Fraud is an inherent risk in SSA’s disability programs, and abuse in the SSI program is particularly prevalent. Some unscrupulous people view SSI’s disability benefits as money waiting to be taken. A key risk factor in the SSI program is individuals who feign or exaggerate symptoms to become eligible for disability benefits and those who fail to report changes in resources or other circumstances that would make an SSI recipient ineligible to continue to receive SSI benefits payments.
But even if SSI didn’t discourage work and encourage fraud, even if it didn’t “crowd out” support for the traditional institutions that once cared for the vulnerable and disadvantaged, and even if it didn’t foster dependency on the government, it still suffers from three fatal flaws — flaws that libertarians see as insurmountable.
First, because SSI is a federal welfare program, it is unconstitutional. The Constitution simply doesn’t authorize the federal government to operate a welfare program. Period. End of story. Why is it that conservatives — who profess to revere the Constitution — have so much trouble understanding that it doesn’t allow for any federal welfare program of any kind, while libertarians — who don’t share their admiration for the Constitution — have no such trouble understanding that?
Second, forcibly taking money from one American and giving it to another American — even because the other American is underprivileged, disabled, could put it to better use, or just simply “needs it” — is not charity. It is coercion, theft, and wealth redistribution.
And third, even if authorization for SSI were in the Constitution, and even if it were voluntarily funded by donations, it would still be an illegitimate function of government to operate a welfare program. Republicans who talk about limited government and disparage entitlement programs, but then make an exception for children, for the disabled, for the sick, for the homeless, for the needy, or for the “truly poor,” show just how little they care for the principles of free markets, volunteerism, privatization, and limited government that they claim to hold so dear.
One of the glories of libertarianism is its consistency.
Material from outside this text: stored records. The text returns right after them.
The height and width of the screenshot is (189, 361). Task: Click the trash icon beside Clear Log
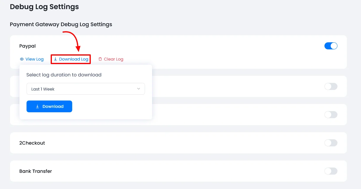(x=100, y=59)
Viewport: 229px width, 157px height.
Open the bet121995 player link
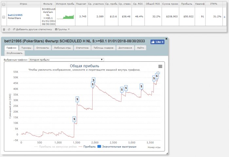(x=14, y=15)
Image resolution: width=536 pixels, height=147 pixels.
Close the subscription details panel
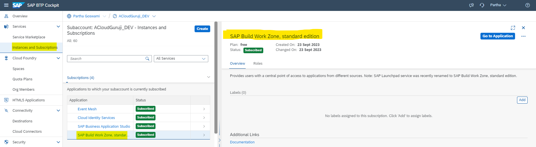click(x=523, y=28)
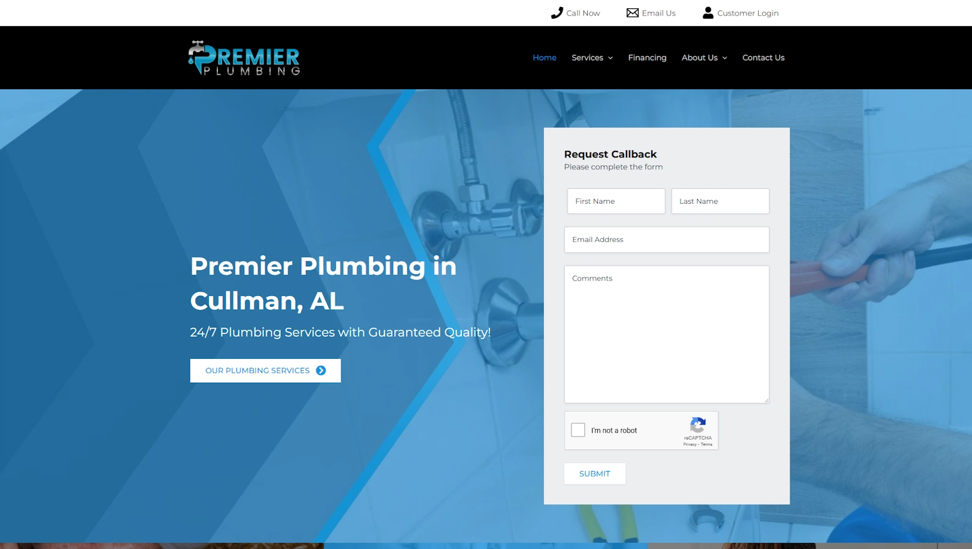Click the phone icon beside Call Now

tap(556, 13)
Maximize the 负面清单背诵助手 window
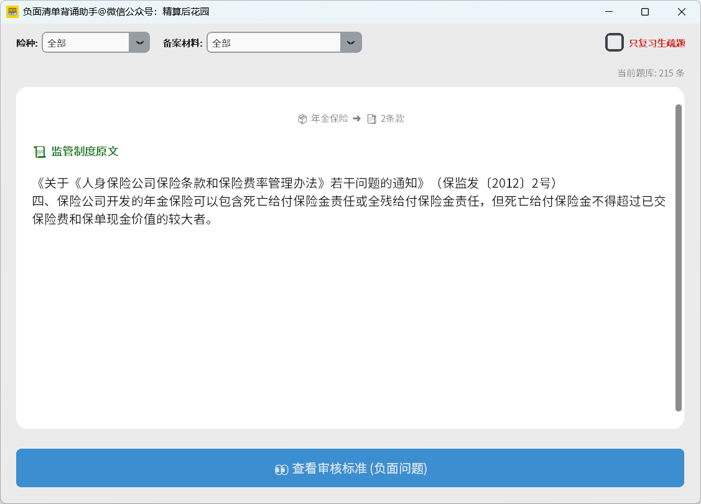This screenshot has width=701, height=504. [x=645, y=12]
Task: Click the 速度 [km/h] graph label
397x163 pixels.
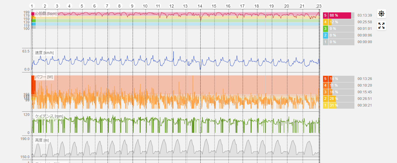Action: pos(44,53)
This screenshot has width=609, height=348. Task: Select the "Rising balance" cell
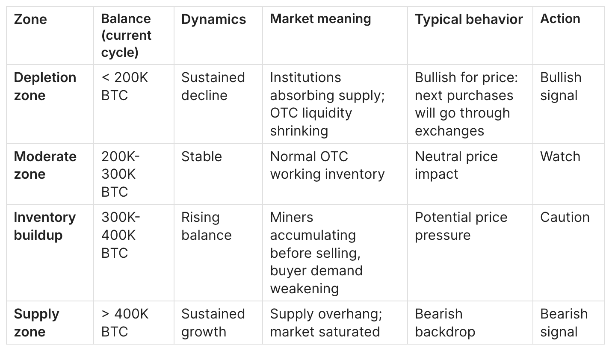tap(206, 226)
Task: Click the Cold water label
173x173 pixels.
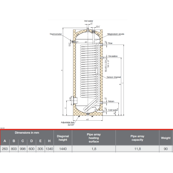Action: (113, 110)
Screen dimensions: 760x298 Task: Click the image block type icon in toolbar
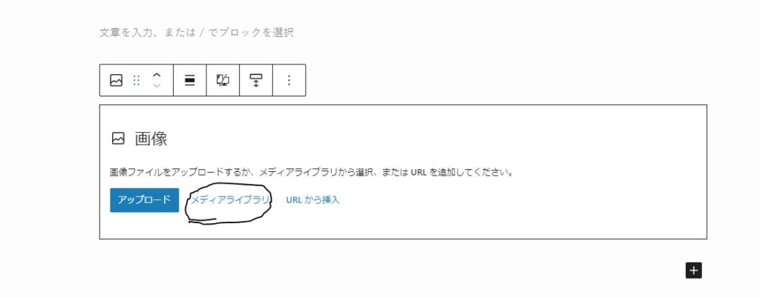[116, 80]
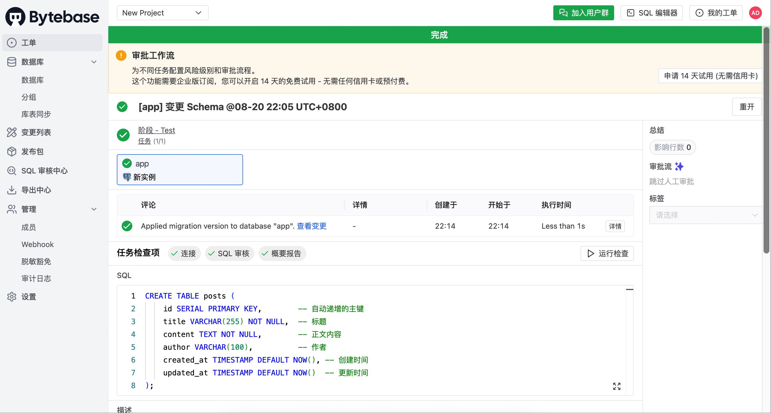Open the New Project dropdown
Image resolution: width=771 pixels, height=413 pixels.
[163, 13]
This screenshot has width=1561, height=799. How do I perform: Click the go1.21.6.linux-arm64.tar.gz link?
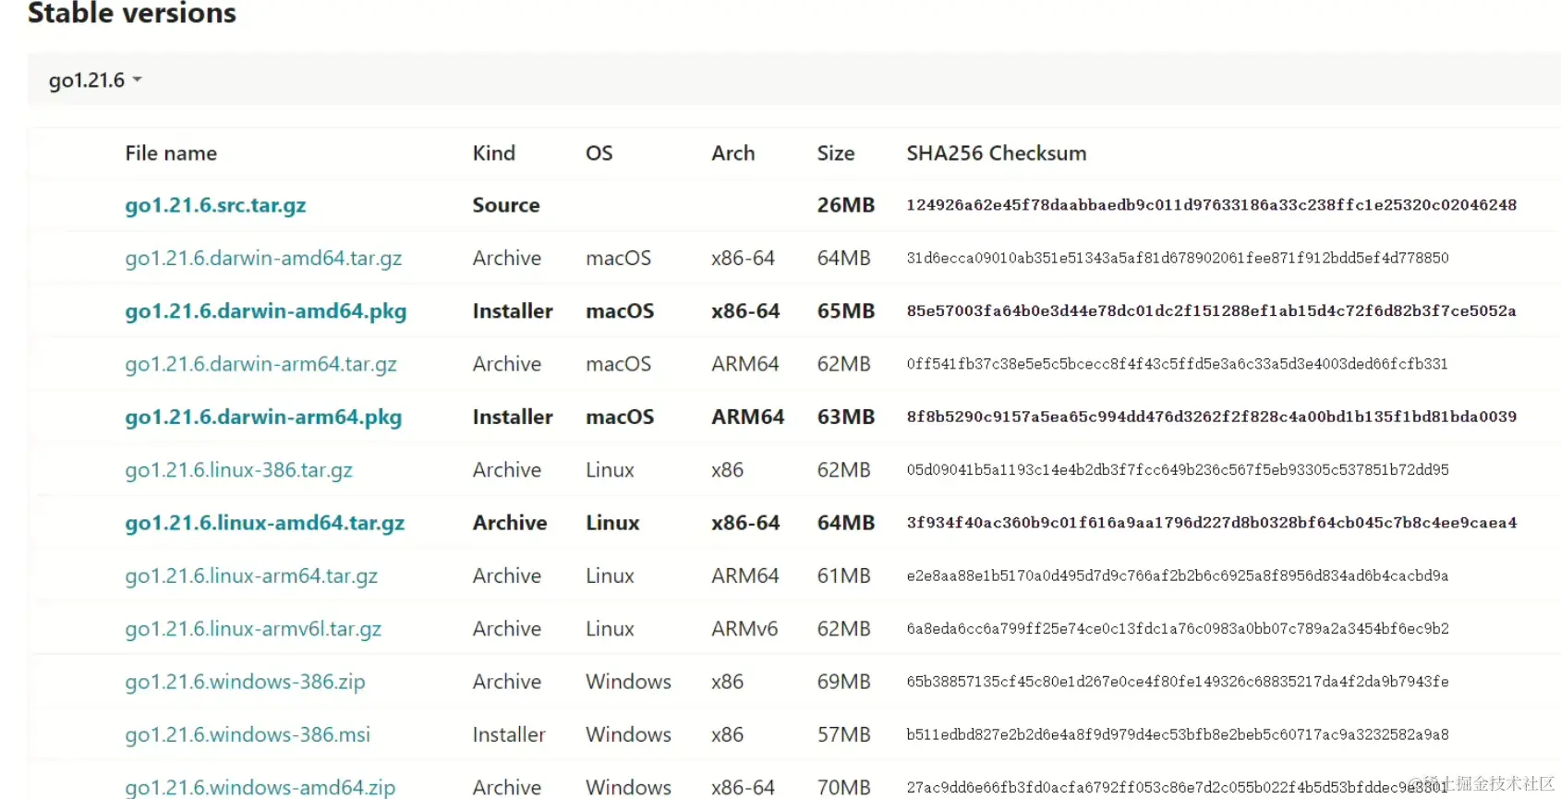pyautogui.click(x=251, y=575)
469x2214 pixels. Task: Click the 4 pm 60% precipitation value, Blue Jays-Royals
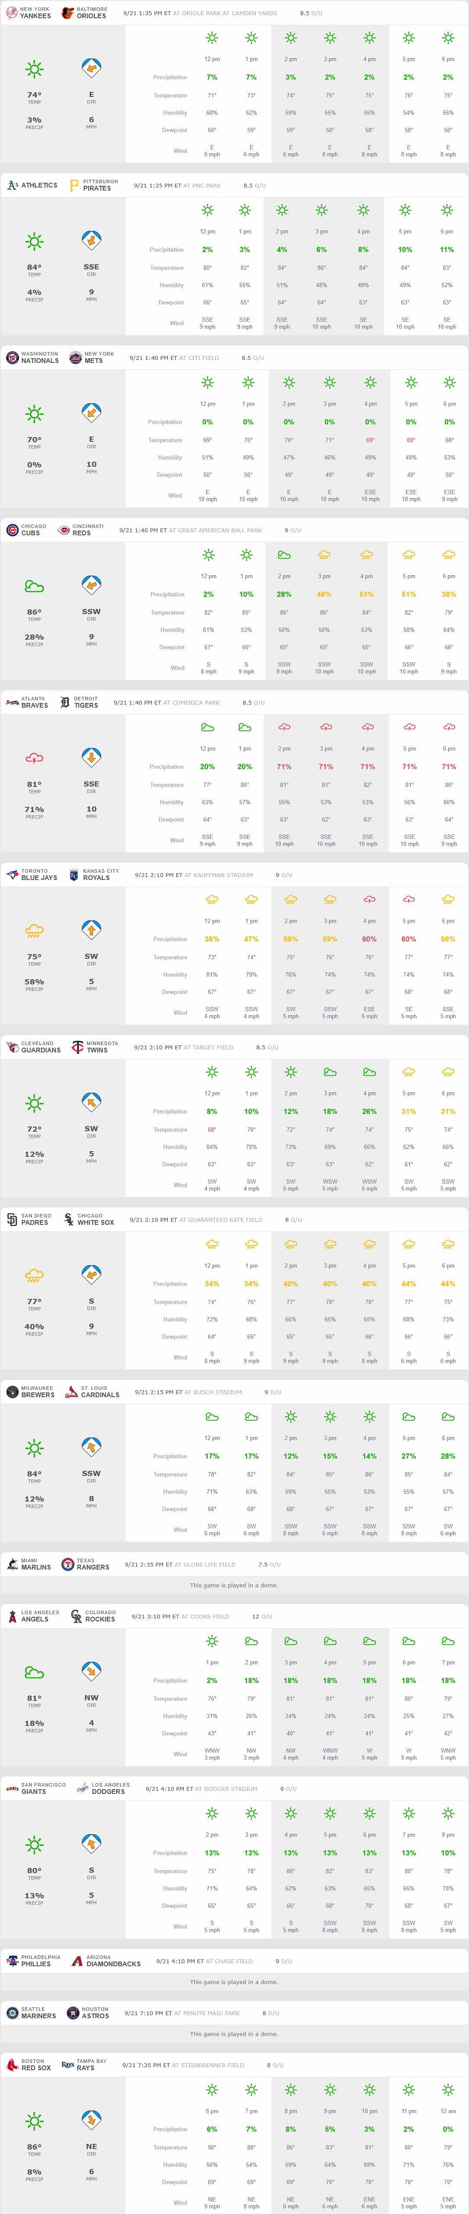coord(369,939)
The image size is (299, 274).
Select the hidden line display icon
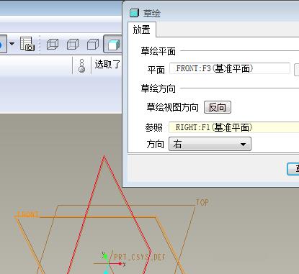[73, 45]
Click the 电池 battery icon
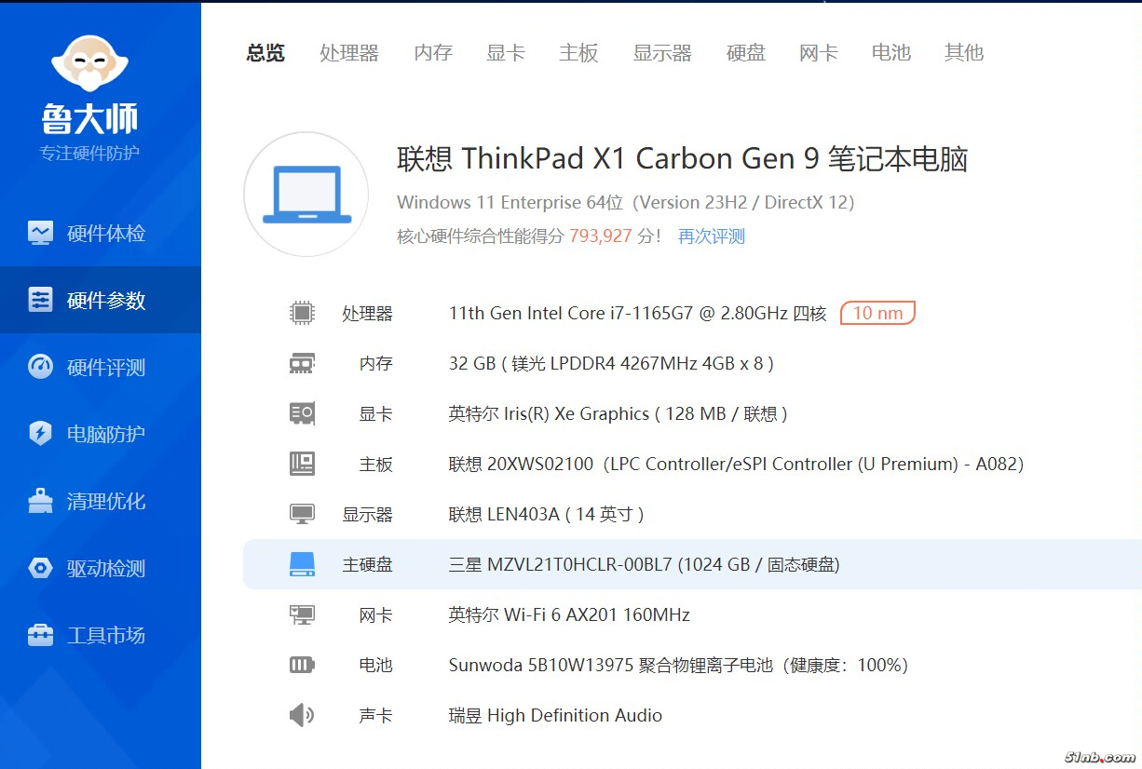 click(x=302, y=665)
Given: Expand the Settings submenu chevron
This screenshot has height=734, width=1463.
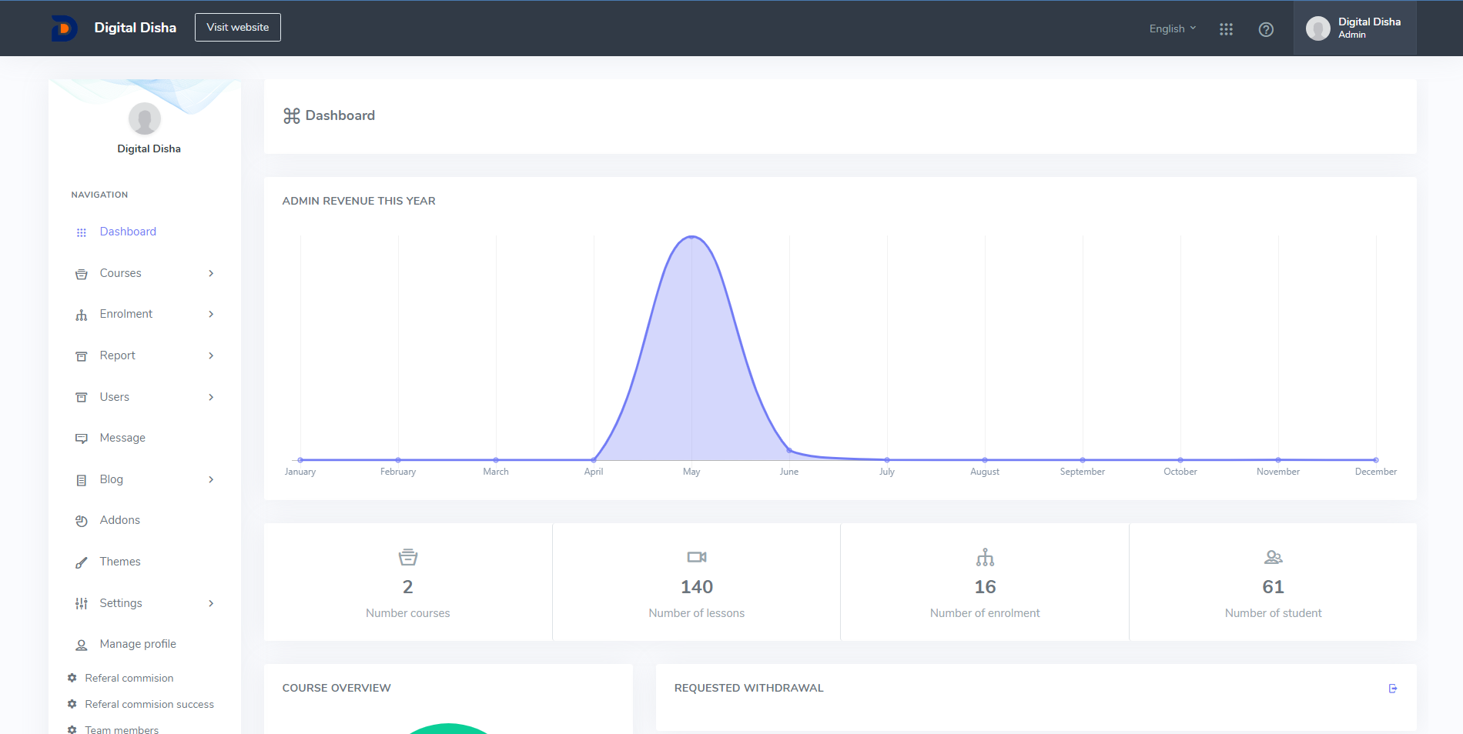Looking at the screenshot, I should pyautogui.click(x=211, y=603).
As Future of Freedom Foundation president Jacob Hornberger recently wrote,
Freedom for us is defined by the absence of government paternalism.
No government welfare programs under libertarianism. No income tax and IRS. No confiscation and redistribution of wealth at all. No mandatory charity programs. A total separation of charity and the state.
But if there is to be a total separation of charity and the state, then who should support the disabled? The answer is the same as the question of who should feed the hungry, clothe the naked, house the homeless, and help the poor — anyone but the federal government.